## EXERCISE PROMPT
Please arrange the records below as a numbered list, leaving out the blank lines.

## SUPPLIED INFORMATION
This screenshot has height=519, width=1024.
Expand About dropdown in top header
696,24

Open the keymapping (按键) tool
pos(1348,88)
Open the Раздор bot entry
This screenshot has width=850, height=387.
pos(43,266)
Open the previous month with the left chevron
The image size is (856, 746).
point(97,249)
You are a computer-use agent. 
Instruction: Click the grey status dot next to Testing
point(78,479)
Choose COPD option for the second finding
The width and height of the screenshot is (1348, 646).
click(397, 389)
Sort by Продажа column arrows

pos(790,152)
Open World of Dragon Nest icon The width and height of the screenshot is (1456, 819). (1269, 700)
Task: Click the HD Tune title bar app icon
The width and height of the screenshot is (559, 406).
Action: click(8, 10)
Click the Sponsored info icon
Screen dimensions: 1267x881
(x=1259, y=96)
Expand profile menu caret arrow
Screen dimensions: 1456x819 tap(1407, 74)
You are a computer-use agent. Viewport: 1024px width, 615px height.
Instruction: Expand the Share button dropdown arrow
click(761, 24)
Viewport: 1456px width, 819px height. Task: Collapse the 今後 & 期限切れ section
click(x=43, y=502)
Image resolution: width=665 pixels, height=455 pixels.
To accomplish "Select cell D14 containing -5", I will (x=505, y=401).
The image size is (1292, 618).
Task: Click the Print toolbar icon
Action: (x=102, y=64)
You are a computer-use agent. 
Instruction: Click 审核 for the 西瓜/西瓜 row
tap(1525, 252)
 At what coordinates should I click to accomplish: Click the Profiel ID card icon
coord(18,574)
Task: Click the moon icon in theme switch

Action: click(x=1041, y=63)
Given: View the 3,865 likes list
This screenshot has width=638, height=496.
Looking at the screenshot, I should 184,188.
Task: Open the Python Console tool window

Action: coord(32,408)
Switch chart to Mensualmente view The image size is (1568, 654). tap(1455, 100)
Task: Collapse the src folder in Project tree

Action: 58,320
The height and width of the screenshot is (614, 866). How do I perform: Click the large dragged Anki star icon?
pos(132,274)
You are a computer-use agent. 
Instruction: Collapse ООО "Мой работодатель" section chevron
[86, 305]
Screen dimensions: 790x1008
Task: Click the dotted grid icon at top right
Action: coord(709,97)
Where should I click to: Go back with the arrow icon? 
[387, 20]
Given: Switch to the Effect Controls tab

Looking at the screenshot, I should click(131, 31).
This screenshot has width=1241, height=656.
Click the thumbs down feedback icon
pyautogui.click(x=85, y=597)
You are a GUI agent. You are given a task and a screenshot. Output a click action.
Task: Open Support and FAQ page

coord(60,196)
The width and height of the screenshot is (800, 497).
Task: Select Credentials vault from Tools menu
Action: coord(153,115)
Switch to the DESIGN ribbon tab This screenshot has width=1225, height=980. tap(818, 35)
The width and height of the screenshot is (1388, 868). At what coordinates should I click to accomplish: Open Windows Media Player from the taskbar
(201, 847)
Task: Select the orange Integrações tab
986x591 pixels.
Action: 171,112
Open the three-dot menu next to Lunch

## PROBLEM SOLUTION
1. This screenshot has height=519, width=1024.
2. Expand About dropdown in top header
3. 696,24
4. Open the keymapping (按键) tool
5. pos(1348,88)
6. Open the Раздор bot entry
7. This screenshot has width=850, height=387.
8. pos(43,266)
9. Open the previous month with the left chevron
10. The image size is (856, 746).
11. point(97,249)
12. You are a computer-use agent. 
13. Instruction: Click the grey status dot next to Testing
14. point(78,479)
15. Choose COPD option for the second finding
16. The width and height of the screenshot is (1348, 646).
17. click(397, 389)
18. Sort by Продажа column arrows
19. pos(790,152)
20. Open World of Dragon Nest icon The width and height of the screenshot is (1456, 819). (1269, 700)
21. Task: Click the HD Tune title bar app icon
22. The width and height of the screenshot is (559, 406).
23. Action: click(8, 10)
24. Click the Sponsored info icon
25. Screen dimensions: 1267x881
26. (x=1259, y=96)
27. Expand profile menu caret arrow
28. Screen dimensions: 1456x819 tap(1407, 74)
29. You are a computer-use agent. Viewport: 1024px width, 615px height.
30. Instruction: Expand the Share button dropdown arrow
31. click(761, 24)
32. Viewport: 1456px width, 819px height. Task: Collapse the 今後 & 期限切れ section
33. click(x=43, y=502)
34. Image resolution: width=665 pixels, height=455 pixels.
35. To accomplish "Select cell D14 containing -5", I will (x=505, y=401).
36. The image size is (1292, 618).
37. Task: Click the Print toolbar icon
38. Action: (x=102, y=64)
39. You are a computer-use agent. 
40. Instruction: Click 审核 for the 西瓜/西瓜 row
41. tap(1525, 252)
42.  At what coordinates should I click to accomplish: Click the Profiel ID card icon
43. coord(18,574)
44. Task: Click the moon icon in theme switch
45. Action: click(x=1041, y=63)
46. Given: View the 3,865 likes list
47. This screenshot has width=638, height=496.
48. Looking at the screenshot, I should 184,188.
49. Task: Open the Python Console tool window
50. Action: coord(32,408)
51. Switch chart to Mensualmente view The image size is (1568, 654). tap(1455, 100)
52. Task: Collapse the src folder in Project tree
53. Action: 58,320
54. The height and width of the screenshot is (614, 866). How do I perform: Click the large dragged Anki star icon?
55. pos(132,274)
56. You are a computer-use agent. 
57. Instruction: Collapse ООО "Мой работодатель" section chevron
58. [86, 305]
59. Screen dimensions: 790x1008
60. Task: Click the dotted grid icon at top right
61. Action: coord(709,97)
62. Where should I click to: Go back with the arrow icon? 
63. [387, 20]
64. Given: Switch to the Effect Controls tab
65. Looking at the screenshot, I should click(131, 31).
66. This screenshot has width=1241, height=656.
67. Click the thumbs down feedback icon
68. pyautogui.click(x=85, y=597)
69. You are a GUI agent. You are given a task and a screenshot. Output a click action.
70. Task: Open Support and FAQ page
71. coord(60,196)
72. The width and height of the screenshot is (800, 497).
73. Task: Select Credentials vault from Tools menu
74. Action: coord(153,115)
75. Switch to the DESIGN ribbon tab This screenshot has width=1225, height=980. tap(818, 35)
76. The width and height of the screenshot is (1388, 868). At what coordinates should I click to accomplish: Open Windows Media Player from the taskbar
77. (201, 847)
78. Task: Select the orange Integrações tab
79. 986x591 pixels.
80. Action: 171,112
81. Open the three-dot menu next to Lunch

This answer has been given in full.